If you look at the question, it says:如果你看这个问题,它说:
Which means that you return the length of the array.
这意味着您返回数组的长度。
So, if you have the array [1,1,2,3,4,4]
, you would turn that into [1,2,3,4,...]
, where the ...
is the rest of the array.所以,如果你有数组
[1,1,2,3,4,4]
,你会把它变成[1,2,3,4,...]
,其中...
是剩下的大批。 However, you return 4
because the length of the new array should be 4
.但是,您返回
4
因为新数组的长度应该是4
。
Hope this clears things up for you!希望这可以为您解决问题!

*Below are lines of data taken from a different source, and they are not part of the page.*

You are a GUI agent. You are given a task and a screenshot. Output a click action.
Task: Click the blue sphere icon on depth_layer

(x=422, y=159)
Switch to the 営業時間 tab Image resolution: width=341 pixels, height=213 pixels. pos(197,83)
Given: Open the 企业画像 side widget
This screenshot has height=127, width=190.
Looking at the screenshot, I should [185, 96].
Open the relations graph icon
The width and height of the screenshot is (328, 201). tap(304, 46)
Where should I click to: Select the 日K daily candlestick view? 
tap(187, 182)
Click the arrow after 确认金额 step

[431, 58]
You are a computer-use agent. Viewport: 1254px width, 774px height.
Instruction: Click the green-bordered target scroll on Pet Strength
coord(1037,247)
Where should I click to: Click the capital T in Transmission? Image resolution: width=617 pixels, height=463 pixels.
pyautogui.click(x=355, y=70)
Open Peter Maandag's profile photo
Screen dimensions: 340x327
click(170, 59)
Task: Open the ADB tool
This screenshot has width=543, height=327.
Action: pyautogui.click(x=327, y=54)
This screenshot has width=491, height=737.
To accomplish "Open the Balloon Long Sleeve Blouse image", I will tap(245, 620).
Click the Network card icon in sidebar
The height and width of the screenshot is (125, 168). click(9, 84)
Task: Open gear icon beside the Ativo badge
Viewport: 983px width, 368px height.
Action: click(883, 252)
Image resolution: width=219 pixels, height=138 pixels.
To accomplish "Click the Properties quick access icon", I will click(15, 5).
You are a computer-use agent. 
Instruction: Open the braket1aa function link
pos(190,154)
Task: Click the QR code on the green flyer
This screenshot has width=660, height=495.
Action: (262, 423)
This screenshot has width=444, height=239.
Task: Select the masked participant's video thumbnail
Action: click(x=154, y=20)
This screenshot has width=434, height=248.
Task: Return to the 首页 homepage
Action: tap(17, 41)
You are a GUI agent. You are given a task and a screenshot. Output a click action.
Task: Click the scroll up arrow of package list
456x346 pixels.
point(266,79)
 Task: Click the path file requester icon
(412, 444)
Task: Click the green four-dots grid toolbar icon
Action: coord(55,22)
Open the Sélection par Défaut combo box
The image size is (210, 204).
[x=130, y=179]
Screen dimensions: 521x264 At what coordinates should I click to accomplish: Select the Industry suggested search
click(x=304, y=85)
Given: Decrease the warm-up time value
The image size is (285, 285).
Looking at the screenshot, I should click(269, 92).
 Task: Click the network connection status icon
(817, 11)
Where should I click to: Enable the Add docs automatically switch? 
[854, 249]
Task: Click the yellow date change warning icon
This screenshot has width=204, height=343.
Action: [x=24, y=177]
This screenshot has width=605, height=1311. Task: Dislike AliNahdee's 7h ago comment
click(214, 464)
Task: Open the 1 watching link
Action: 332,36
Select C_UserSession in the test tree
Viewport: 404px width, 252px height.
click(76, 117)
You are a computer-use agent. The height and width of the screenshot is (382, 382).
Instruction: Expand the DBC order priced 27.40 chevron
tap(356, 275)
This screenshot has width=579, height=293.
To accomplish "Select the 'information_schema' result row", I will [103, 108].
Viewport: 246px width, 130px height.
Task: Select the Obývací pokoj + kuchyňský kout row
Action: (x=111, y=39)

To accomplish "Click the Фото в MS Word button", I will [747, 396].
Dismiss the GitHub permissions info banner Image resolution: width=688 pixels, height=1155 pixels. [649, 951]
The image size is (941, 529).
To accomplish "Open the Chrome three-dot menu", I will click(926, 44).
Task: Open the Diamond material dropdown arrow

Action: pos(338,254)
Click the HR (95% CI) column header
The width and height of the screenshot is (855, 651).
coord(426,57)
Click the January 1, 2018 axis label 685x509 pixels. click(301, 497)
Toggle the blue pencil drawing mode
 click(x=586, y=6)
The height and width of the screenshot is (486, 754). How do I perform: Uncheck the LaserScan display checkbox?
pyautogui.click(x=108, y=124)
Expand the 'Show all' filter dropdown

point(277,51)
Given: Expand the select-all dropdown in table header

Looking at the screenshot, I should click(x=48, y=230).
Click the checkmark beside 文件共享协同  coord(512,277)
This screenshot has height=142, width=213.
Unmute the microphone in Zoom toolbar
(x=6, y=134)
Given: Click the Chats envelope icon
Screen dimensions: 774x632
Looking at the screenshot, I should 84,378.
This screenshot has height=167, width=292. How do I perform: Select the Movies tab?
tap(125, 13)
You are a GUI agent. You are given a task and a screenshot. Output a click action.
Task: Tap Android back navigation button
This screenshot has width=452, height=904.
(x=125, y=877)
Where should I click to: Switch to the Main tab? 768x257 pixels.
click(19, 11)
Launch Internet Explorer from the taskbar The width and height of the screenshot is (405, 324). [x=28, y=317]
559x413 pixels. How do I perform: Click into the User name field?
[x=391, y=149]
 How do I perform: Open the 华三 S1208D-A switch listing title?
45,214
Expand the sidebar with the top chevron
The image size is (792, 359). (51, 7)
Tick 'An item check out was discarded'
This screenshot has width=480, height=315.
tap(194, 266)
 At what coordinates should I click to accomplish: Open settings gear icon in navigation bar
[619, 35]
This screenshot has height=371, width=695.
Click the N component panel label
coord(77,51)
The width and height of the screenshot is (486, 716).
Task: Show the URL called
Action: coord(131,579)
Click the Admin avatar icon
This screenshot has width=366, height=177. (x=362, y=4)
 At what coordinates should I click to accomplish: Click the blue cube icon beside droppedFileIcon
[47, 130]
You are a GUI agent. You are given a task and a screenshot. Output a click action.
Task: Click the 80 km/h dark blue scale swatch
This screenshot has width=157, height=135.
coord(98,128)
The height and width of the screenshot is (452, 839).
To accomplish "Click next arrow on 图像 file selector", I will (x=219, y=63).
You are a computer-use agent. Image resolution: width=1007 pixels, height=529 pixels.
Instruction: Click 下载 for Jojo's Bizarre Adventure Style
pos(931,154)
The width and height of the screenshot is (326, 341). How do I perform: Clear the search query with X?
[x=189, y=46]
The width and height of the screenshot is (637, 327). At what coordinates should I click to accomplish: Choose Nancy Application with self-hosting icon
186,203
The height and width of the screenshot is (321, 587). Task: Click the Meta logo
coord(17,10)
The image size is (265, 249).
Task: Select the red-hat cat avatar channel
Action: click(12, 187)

Your question has been already answered here ;您的问题已经在这里得到解答; in addition to that, we can also start from zero and remove the first
if
statement:除此之外,我们还可以从零开始并删除第一个
if
语句:
b.java
file:b.java
文件进行测试:import java.util.*;
class Solution {
public static final int removeDuplicates(
final int[] nums
) {
int i = 0;
for (int num : nums)
if (i == 0 || num > nums[i - 1]) {
nums[i++] = num;
}
return i;
}
}
class b {
public static void main(String[] args) {
System.out.println(new Solution().removeDuplicates(new int[] { 1, 1, 2}));
System.out.println(new Solution().removeDuplicates(new int[] { 0, 0, 1, 1, 1, 2, 2, 3, 3, 4}));
}
}
2
5
I tried in this easy way.我以这种简单的方式尝试过。 Here Time complexity is O(n) and space complexity: O(1).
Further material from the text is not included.